Traditionally, behavioural ecologists or ethologists studied certain behaviours under certain conditions, assuming that an individual can freely choose from the entire behavioural repertoire of the population in every moment and situation. Later, it has been repeatedly shown that different behaviours (like aggression and boldness) or the same behaviour in different contexts (like aggression towards competitors or offspring) can be correlated across a group of individuals. Such correlations are called behavioural syndromes or animal personalities, and invoke several interesting questions the main ones being: why and how can the correlations exist? The why is still mysterious but there are two main hypotheses about the how. The constraint hypothesis suspects genetic correlations between behaviours to be responsible, while the adaptive hypothesis assumes that natural selection had selected for the correlated behaviours. Irrespective of the possible correlations, different selective environments are expected to cause divergence in not only one but several behaviours in the same time.
We measured and compared the behaviour (drive to feed, aggression and boldness) of eight months old, individually reared ninespine sticklebacks (Pungitius pungitius) from four geographically and genetically isolated populations, representing two markedly different habitat types. In coastal marine environments (Baltic and White Seas), ninespine sticklebacks coexist with a number of predatory and competitor fish species, while in ponds (one from Sweden and one from Finland, separated by > 500km) they are the only fish species. We adopted a framework for studying complex behaviour based on Bell (2007. Proc Roy Soc B. 274:755-761) by comparing the presence/absence patterns of behavioural syndromes (correlated behaviours – a population trait) and the mean behavioural types (configuration of behaviours – an individual trait) between the populations. We found minimal evidence for the existence of behavioural syndromes: from the 12 possible correlations (four populations * three behaviours) only one was significant. However, evidence for habitat-dependent population divergence in behavioural types was profound. First, the ratio of individuals responding to the treatments (i.e. actually eating, attacking a conspecific or leaving the refuge) was habitat specific: pond fish responded in a much higher ratio than marine fish. Second, we found that pond fish were quicker feeders, more aggressive and bolder than marine fish, irrespective of population origin. Such pattern strongly implies natural selection to be the cause.

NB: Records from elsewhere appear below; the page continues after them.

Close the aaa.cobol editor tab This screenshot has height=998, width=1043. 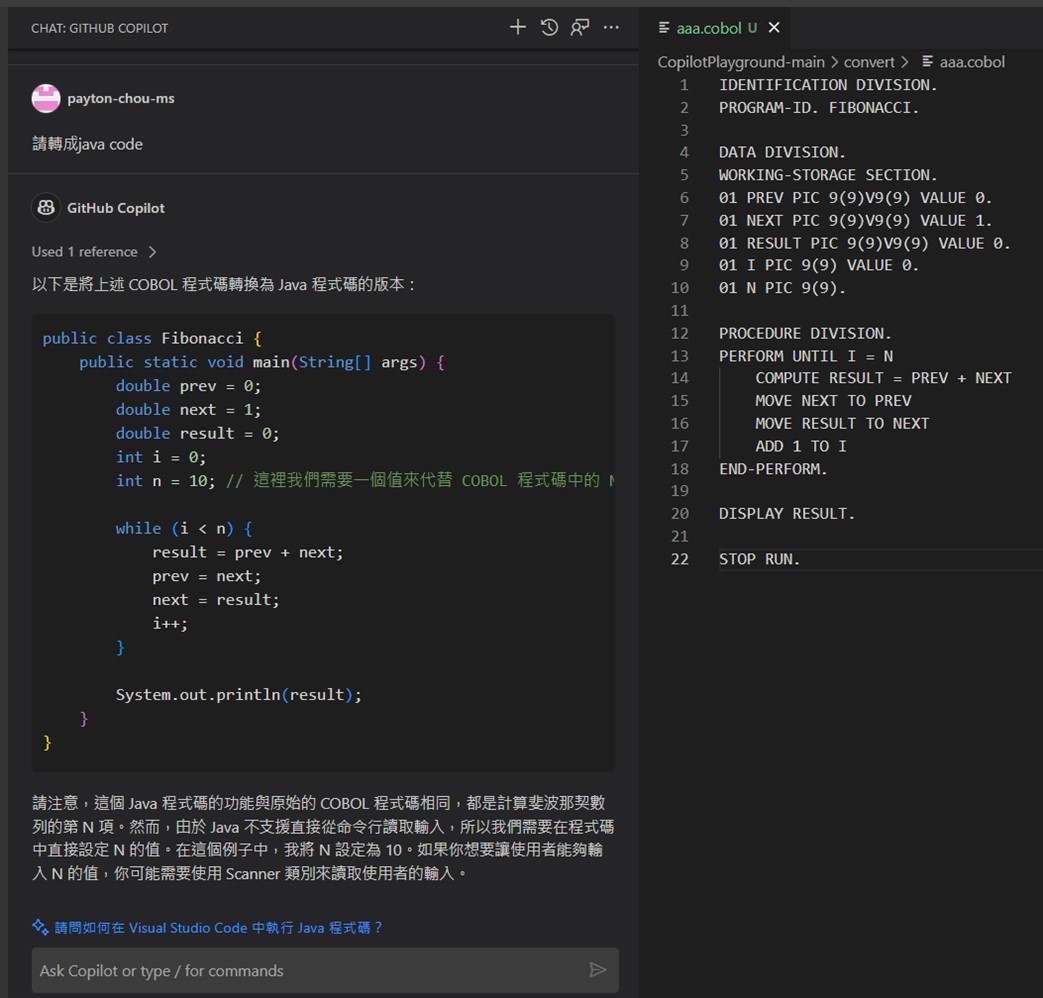(773, 28)
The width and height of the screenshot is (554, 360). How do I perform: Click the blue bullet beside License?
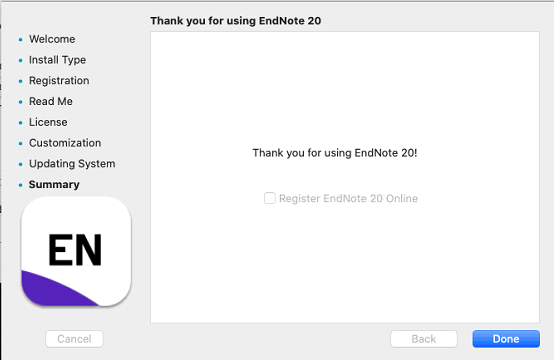(x=20, y=123)
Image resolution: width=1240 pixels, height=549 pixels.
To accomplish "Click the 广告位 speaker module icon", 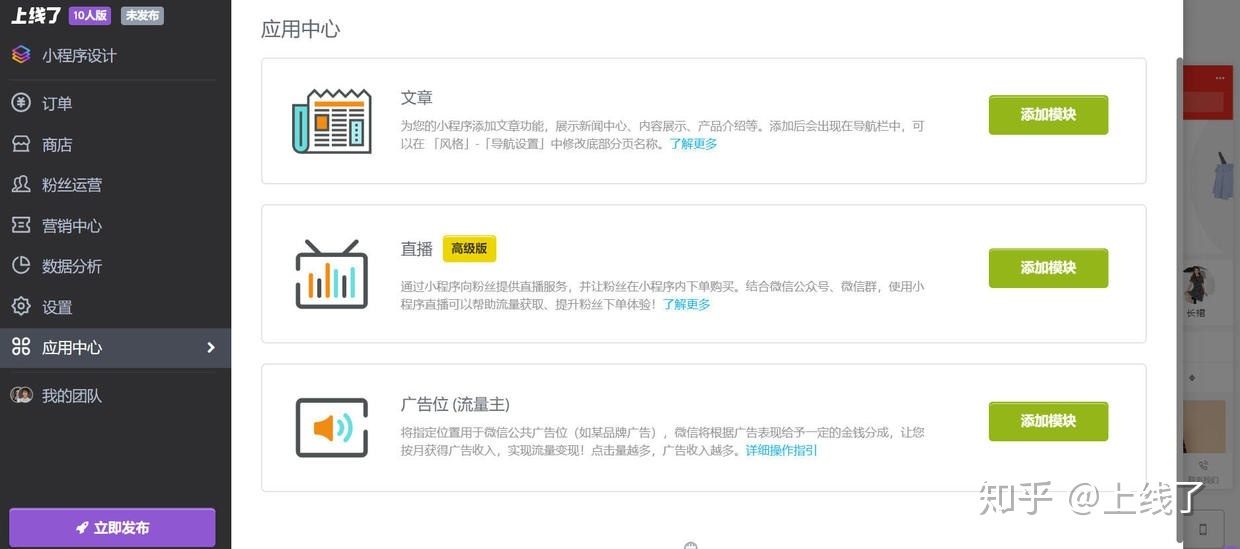I will click(x=331, y=428).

The lack of syndromes clearly rejects the constraint hypothesis about the existence of syndromes. However we could not support or reject the adaptive hypothesis. One can argue that it is possible that natural selection acted against behavioural correlations in all studied populations. Another possible line of argumentation is simply against the genetically based existence of behavioural syndromes. Most stickleback behavioural syndrome studies were based on wild-caught or group-reared fish, where the emergence of behavioural correlations can easily claimed to be a result of experience during ontogeny: either being more or less chased by predators and/or being dominant/subordinate in a social group might have the power to affect several behaviours (e.g. activity, boldness, aggression) parallel and thus to result in emerging behavioural syndromes. In fact, Bell & Sih (2007. Ecol Lett 10:828-834) have shown that exposure to predation resulted in the emergence of previously lacking behavioural syndromes in threespine sticklebacks (Gasterosteus aculeatus) as a common result of selection and plasticity.
Interestingly, the different behaviours were independent from each other within the populations (= lack of behavioural syndromes), but shifted together in response to presumed differences in the selection pressures (divergence in population mean behavioural types). Hence, we suggest that in our case drive to feed, aggression and boldness evolved together, but on an independent genetic basis as a response to the changes in predation pressure.
Herczeg G, Gonda A, Merilä J 2008. Predation mediated population divergence in complex behaviour of ninespine stickleback (Pungitius pungitius). Journal of Evolutionary Biology, in press.